Source records
Start of Block

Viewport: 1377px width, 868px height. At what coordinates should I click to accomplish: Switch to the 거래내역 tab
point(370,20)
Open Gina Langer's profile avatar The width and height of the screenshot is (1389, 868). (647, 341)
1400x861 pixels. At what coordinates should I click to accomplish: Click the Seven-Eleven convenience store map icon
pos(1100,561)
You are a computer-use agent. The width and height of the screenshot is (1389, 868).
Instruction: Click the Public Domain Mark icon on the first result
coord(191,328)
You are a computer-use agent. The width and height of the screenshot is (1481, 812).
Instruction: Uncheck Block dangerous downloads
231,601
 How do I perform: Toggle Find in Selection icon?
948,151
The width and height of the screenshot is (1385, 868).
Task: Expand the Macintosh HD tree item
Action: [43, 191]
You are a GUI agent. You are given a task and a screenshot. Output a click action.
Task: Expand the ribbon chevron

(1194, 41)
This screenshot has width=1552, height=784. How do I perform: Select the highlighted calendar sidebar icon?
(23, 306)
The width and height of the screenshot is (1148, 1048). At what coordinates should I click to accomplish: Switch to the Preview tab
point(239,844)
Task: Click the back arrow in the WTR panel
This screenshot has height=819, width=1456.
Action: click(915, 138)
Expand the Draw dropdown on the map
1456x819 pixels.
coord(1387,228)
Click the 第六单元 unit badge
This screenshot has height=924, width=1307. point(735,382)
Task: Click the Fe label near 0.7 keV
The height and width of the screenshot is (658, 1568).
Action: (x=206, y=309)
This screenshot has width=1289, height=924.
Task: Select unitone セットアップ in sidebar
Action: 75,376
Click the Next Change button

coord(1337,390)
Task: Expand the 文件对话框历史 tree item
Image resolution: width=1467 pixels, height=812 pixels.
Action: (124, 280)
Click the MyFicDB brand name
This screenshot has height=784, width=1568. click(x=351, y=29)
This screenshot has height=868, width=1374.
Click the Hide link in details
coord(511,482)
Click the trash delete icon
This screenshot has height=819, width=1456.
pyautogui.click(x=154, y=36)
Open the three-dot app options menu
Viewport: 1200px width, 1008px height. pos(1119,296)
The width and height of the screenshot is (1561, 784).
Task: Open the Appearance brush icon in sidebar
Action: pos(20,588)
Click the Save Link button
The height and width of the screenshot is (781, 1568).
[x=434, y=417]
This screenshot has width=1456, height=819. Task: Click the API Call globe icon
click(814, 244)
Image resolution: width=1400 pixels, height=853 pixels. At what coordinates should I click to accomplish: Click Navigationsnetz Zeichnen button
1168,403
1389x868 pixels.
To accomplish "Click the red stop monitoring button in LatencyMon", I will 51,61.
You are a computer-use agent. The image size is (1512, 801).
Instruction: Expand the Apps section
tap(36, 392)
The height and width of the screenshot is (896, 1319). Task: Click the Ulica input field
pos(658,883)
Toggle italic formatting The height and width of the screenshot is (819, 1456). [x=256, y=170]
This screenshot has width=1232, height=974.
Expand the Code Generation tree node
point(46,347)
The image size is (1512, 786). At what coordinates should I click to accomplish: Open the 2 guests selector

End of Block

Would you please repeat exactly the lines above, starting at the line with "1456x819 pixels." and stopping at the line with "Task: Expand the 文件对话框历史 tree item", both included?

TASK RESPONSE
1456x819 pixels.
coord(1387,228)
Click the 第六单元 unit badge
This screenshot has height=924, width=1307. point(735,382)
Task: Click the Fe label near 0.7 keV
The height and width of the screenshot is (658, 1568).
Action: (x=206, y=309)
This screenshot has width=1289, height=924.
Task: Select unitone セットアップ in sidebar
Action: 75,376
Click the Next Change button

coord(1337,390)
Task: Expand the 文件对话框历史 tree item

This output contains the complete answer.